[WHAT TO DO]:
Please reproduce the records from the line with "The image size is (790, 522)." to the line with "Action: [81, 91]", substituting "magnifying glass" for "magnifier" and changing nothing else.

____________________

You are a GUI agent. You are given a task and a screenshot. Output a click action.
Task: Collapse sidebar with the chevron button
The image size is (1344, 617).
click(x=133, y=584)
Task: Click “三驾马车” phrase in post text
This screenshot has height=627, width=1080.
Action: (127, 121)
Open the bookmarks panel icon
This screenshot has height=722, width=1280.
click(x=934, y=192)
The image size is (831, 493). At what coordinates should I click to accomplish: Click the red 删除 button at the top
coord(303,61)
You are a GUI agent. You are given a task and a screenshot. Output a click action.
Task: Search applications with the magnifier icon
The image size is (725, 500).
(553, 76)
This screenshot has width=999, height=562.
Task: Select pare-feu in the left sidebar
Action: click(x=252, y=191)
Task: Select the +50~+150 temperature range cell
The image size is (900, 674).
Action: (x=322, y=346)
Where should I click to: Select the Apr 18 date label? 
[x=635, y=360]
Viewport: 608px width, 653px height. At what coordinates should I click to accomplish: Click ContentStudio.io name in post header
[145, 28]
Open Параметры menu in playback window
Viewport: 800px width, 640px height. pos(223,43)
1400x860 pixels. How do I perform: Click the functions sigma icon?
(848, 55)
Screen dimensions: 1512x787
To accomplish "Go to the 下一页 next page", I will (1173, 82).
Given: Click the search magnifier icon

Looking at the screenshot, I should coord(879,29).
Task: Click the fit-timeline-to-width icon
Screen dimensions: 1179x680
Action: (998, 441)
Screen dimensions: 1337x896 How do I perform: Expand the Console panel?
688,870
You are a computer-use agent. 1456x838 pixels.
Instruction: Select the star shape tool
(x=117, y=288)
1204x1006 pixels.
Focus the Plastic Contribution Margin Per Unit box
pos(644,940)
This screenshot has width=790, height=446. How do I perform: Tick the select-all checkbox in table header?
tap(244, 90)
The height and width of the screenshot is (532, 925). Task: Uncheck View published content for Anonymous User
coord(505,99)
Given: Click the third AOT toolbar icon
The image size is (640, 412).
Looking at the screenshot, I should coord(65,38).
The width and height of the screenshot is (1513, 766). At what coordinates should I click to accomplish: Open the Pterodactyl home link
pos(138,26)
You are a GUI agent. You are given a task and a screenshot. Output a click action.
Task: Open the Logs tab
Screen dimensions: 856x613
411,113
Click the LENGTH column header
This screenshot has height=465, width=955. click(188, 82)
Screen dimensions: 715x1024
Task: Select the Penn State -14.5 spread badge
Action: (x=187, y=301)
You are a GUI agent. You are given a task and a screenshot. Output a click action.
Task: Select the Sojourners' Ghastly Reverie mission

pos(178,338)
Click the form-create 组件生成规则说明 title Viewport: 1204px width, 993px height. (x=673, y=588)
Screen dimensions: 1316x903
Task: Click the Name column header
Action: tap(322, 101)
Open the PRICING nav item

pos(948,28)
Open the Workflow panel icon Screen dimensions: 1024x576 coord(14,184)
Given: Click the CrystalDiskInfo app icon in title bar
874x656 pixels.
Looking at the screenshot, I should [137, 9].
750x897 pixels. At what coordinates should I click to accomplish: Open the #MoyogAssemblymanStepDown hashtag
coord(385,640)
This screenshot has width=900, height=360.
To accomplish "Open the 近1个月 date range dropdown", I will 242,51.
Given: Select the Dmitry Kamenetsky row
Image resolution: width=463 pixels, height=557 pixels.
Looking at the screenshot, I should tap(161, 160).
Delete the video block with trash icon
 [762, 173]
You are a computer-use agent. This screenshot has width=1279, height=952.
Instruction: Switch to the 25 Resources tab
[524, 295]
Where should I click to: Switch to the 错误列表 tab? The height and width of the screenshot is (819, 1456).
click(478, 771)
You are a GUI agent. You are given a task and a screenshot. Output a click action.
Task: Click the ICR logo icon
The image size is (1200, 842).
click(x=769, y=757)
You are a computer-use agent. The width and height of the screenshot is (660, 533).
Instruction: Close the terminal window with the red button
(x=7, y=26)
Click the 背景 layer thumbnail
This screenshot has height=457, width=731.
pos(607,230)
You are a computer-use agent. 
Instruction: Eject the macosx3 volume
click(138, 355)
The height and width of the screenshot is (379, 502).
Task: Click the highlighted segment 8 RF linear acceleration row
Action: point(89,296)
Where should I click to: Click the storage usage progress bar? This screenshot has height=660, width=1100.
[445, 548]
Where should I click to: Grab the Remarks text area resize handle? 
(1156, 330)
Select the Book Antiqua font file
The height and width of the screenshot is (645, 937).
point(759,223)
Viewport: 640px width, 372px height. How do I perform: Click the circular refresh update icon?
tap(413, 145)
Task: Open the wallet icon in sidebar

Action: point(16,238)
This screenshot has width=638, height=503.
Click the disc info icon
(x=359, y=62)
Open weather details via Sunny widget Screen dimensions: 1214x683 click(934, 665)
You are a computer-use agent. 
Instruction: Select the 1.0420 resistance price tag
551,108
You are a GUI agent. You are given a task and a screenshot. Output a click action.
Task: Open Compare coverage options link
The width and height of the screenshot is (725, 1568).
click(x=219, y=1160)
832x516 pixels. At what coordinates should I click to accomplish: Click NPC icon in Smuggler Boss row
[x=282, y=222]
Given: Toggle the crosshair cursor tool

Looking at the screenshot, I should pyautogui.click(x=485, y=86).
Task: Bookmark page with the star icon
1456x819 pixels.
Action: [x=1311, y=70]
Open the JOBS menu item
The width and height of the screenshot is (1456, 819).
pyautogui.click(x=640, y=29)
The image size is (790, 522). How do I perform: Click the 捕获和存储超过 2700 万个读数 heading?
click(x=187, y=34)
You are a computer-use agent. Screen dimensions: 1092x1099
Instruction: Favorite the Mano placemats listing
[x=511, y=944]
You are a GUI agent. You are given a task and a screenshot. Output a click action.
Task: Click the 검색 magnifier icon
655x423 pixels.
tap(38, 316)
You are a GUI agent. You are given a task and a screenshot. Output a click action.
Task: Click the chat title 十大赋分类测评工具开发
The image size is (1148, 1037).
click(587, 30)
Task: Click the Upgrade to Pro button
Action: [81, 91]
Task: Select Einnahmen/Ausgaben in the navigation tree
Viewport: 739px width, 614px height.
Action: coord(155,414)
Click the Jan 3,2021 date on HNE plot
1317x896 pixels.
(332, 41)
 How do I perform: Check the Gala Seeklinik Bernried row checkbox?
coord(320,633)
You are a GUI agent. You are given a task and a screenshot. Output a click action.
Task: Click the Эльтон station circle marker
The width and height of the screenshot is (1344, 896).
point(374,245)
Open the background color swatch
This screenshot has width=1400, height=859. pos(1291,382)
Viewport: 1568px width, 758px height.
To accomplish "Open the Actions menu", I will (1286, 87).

____________________

[RESULT OF THIS TASK]:
The image size is (790, 522). How do I perform: Click the 捕获和存储超过 2700 万个读数 heading?
click(x=187, y=34)
You are a computer-use agent. Screen dimensions: 1092x1099
Instruction: Favorite the Mano placemats listing
[x=511, y=944]
You are a GUI agent. You are given a task and a screenshot. Output a click action.
Task: Click the 검색 magnifying glass icon
655x423 pixels.
tap(38, 316)
You are a GUI agent. You are given a task and a screenshot. Output a click action.
Task: Click the chat title 十大赋分类测评工具开发
The image size is (1148, 1037).
click(587, 30)
Task: Click the Upgrade to Pro button
Action: [81, 91]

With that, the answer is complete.